RumbleDB / rumble

⛈️ RumbleDB 1.21.0 "Hawthorn blossom" 🌳 for Apache Spark | Run queries on your large-scale, messy JSON-like data (JSON, text, CSV, Parquet, ROOT, AVRO, SVM...) | No install required (just a jar to download) | Declarative Machine Learning and more
http://rumbledb.org/
Other
211 stars 82 forks source link

Question: JSONiq to SQL #1259

Open jsommr opened 2 weeks ago

jsommr commented 2 weeks ago

I keep coming back to JSONiq because it's such an elegant language, and it would be cool if I could use it for an api instead of eg. GraphQL. There's Hasura and similar for the latter that auto generates a GraphQL api for a database and uses the GraphQL AST to generate a single SQL query for a database (simply put).

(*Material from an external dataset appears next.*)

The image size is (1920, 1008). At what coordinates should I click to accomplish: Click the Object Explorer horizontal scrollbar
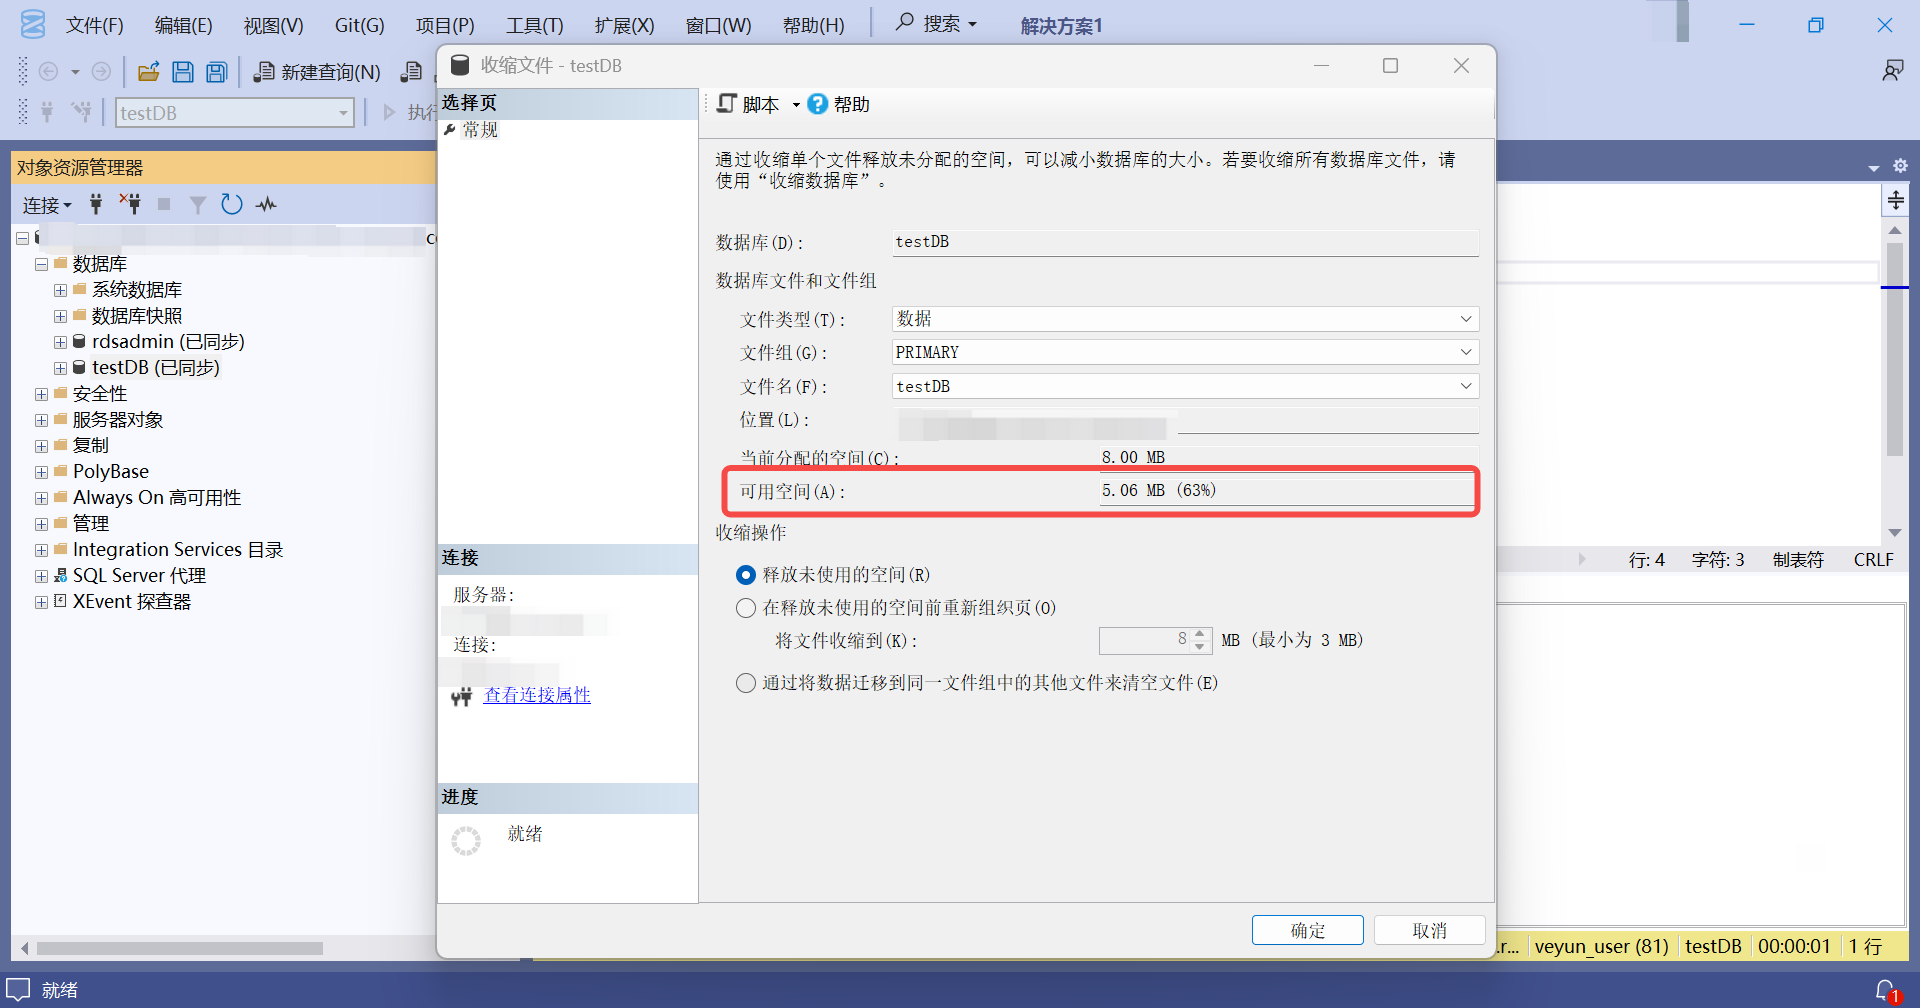[x=180, y=948]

Would it make sense (and be possible) for RumbleDB to act as an api, turning a JSONiq POST request into SQL, query a database (efficiently, with as much sql packed into one query as possible) and return the result? I don't know enough about Spark, but ClickHouse has a Spark connector. Would it be possible to connect RumbleDB with that (or similar for other db's) and get pushed down requests (including aggregates like avg, sum etc.)?

ghislainfourny commented 1 day ago

Thank you for your feedback @jsommr! Apologies as I only saw it now.

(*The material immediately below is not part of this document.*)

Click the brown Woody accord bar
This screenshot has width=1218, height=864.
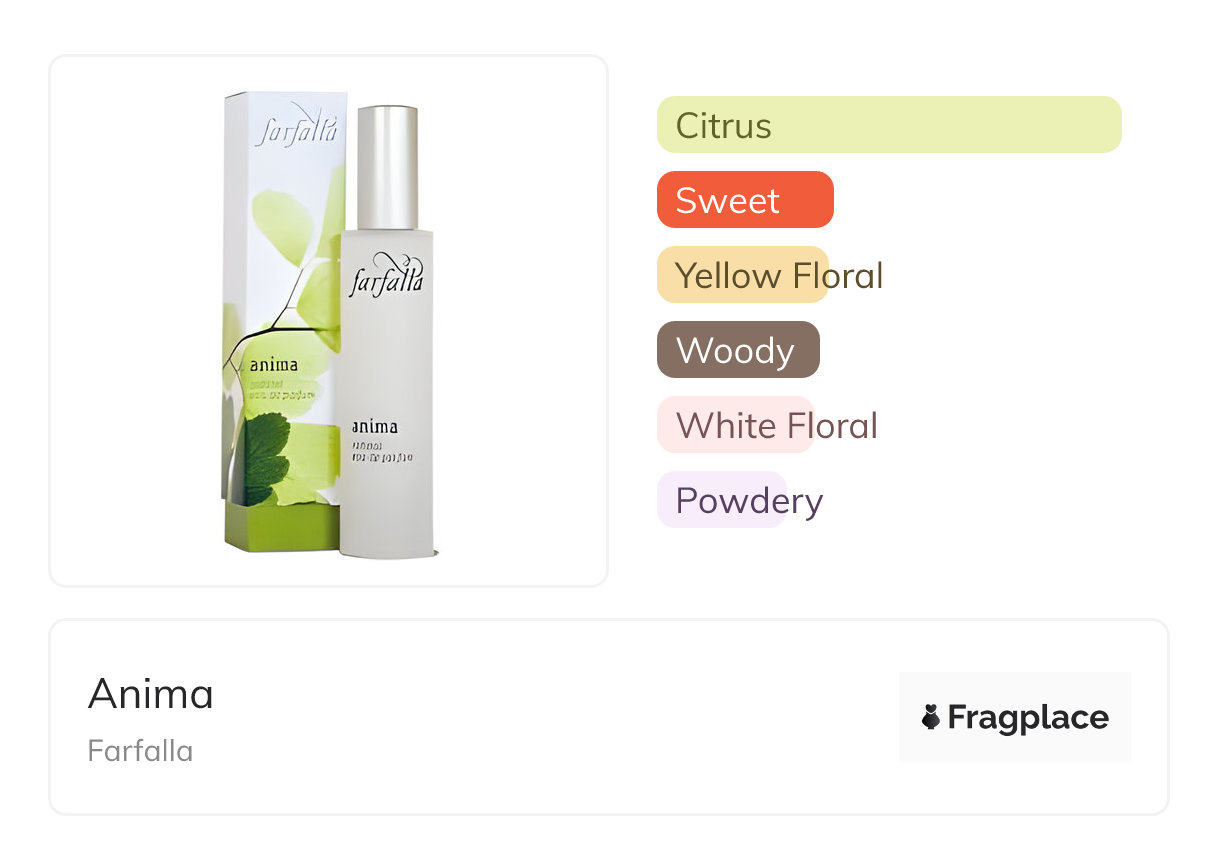tap(737, 350)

Generally, it does make a lot of sense to allow RumbleDB to connect to other backends. If that backend has a Spark connector, then it should be even relatively easy. I tried for example with MongoDB (which also has a Spark connector) and it was only an afternoon of work to connect it.

Regarding pushdowns: absolutely, this is even desirable. Typically, one builds a first prototype that just generally connects to the backend, and then one keeps adding pushdowns and optimizations to make it faster.

Thank you for the nice words on JSONiq!